* [What you will do] Please copy exactly the lines that run from the start of the entries to the line containing "Given: Click the", inclusive.
*** Data to use Section Begins ***
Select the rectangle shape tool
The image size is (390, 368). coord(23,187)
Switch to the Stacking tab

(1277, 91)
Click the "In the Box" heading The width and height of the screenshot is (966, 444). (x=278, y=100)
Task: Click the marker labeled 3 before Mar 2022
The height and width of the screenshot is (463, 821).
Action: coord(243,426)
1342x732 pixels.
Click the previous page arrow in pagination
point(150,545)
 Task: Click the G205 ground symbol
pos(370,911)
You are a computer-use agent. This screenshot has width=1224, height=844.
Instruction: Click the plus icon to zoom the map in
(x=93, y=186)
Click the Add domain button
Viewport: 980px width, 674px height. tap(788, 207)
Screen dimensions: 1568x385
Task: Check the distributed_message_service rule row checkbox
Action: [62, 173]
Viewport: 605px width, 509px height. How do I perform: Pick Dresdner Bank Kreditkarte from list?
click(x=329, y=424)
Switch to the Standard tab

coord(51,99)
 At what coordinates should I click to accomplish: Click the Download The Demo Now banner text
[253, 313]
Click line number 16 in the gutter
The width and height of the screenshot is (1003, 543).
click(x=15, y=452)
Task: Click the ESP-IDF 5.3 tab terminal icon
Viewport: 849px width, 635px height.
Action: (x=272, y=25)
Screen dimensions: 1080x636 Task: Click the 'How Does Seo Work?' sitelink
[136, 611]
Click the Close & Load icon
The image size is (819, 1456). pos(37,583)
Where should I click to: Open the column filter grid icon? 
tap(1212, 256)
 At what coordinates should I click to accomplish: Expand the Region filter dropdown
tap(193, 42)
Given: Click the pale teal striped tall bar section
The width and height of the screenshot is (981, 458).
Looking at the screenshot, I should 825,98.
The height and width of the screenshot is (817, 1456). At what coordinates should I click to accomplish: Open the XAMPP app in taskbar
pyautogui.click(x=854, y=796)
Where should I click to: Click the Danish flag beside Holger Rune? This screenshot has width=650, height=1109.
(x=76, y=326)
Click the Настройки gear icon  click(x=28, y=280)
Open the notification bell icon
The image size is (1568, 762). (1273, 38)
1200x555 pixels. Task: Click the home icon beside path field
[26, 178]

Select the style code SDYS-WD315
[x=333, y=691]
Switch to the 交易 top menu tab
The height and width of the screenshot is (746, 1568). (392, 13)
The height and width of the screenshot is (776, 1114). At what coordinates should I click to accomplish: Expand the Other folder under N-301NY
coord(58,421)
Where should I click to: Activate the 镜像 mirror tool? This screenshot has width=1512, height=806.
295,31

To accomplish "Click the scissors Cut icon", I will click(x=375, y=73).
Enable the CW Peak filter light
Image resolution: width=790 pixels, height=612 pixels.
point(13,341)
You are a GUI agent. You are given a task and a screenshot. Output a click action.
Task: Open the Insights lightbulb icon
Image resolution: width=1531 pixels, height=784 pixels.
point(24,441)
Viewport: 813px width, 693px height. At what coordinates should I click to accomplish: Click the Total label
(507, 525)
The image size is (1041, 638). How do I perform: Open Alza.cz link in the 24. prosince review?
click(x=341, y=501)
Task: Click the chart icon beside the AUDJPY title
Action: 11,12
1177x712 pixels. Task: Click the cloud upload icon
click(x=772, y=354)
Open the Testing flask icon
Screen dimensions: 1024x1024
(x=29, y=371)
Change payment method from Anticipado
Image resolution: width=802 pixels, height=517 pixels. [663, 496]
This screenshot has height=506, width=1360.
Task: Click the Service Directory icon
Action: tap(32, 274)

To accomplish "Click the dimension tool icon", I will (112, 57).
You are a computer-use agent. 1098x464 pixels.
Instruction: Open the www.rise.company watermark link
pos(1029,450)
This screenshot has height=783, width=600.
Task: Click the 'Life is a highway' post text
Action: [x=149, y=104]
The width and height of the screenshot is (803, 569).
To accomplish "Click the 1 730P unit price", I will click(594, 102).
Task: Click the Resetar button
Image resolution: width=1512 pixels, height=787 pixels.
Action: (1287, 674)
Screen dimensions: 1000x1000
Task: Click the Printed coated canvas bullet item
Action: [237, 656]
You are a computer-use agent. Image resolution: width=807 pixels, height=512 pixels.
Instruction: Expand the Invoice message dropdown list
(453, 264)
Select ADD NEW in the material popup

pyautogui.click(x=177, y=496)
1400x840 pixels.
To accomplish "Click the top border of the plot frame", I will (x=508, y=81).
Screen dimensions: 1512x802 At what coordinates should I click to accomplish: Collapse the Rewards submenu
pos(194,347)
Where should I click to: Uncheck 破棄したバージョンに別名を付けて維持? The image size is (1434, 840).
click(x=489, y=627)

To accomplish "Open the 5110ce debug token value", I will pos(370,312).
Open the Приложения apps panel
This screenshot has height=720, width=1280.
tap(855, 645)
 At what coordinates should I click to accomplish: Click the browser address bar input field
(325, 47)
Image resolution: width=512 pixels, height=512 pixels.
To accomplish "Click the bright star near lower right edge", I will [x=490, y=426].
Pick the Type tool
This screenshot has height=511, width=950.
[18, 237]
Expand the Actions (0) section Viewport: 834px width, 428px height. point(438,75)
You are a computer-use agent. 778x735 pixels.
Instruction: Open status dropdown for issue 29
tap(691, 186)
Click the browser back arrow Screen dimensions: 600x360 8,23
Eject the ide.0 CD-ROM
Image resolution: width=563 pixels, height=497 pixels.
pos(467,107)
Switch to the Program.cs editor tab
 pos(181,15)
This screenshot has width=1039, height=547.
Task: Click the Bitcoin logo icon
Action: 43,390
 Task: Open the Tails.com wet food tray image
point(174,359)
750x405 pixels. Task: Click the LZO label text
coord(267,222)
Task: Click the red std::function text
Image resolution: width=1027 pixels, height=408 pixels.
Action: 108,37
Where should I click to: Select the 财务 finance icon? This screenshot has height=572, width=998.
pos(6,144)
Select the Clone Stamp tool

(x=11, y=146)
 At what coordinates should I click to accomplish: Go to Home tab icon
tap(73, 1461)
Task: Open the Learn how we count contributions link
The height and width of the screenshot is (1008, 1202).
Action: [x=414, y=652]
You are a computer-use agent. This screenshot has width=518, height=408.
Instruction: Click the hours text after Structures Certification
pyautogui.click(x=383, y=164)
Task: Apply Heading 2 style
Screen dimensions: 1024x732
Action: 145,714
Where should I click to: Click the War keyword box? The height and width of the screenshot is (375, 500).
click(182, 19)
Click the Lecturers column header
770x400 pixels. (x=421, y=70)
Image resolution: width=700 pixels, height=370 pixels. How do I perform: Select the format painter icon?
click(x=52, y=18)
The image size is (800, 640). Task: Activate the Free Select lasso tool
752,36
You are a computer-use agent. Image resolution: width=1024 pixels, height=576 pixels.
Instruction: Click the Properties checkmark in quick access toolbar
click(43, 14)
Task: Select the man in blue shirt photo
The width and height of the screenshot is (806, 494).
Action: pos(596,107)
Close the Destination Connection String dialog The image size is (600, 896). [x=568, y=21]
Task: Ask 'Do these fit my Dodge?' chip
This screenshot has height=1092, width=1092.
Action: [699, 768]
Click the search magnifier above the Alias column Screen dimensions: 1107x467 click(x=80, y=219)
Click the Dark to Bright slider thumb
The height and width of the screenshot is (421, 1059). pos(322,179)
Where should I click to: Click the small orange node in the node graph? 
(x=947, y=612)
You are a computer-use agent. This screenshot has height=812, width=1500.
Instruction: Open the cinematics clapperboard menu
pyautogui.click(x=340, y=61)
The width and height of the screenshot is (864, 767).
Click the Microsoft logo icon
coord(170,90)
*** Data to use Section Ends ***
* [Final answer]
Select the rectangle shape tool
The image size is (390, 368). coord(23,187)
Switch to the Stacking tab

(1277, 91)
Click the "In the Box" heading The width and height of the screenshot is (966, 444). (x=278, y=100)
Task: Click the marker labeled 3 before Mar 2022
The height and width of the screenshot is (463, 821).
Action: coord(243,426)
1342x732 pixels.
Click the previous page arrow in pagination
point(150,545)
 Task: Click the G205 ground symbol
pos(370,911)
You are a computer-use agent. This screenshot has width=1224, height=844.
Instruction: Click the plus icon to zoom the map in
(x=93, y=186)
Click the Add domain button
Viewport: 980px width, 674px height. tap(788, 207)
Screen dimensions: 1568x385
Task: Check the distributed_message_service rule row checkbox
Action: [62, 173]
Viewport: 605px width, 509px height. How do I perform: Pick Dresdner Bank Kreditkarte from list?
click(x=329, y=424)
Switch to the Standard tab

coord(51,99)
 At what coordinates should I click to accomplish: Click the Download The Demo Now banner text
[253, 313]
Click line number 16 in the gutter
The width and height of the screenshot is (1003, 543).
click(x=15, y=452)
Task: Click the ESP-IDF 5.3 tab terminal icon
Viewport: 849px width, 635px height.
Action: (x=272, y=25)
Screen dimensions: 1080x636 Task: Click the 'How Does Seo Work?' sitelink
[136, 611]
Click the Close & Load icon
The image size is (819, 1456). pos(37,583)
Where should I click to: Open the column filter grid icon? 
tap(1212, 256)
 At what coordinates should I click to accomplish: Expand the Region filter dropdown
tap(193, 42)
Given: Click the pale teal striped tall bar section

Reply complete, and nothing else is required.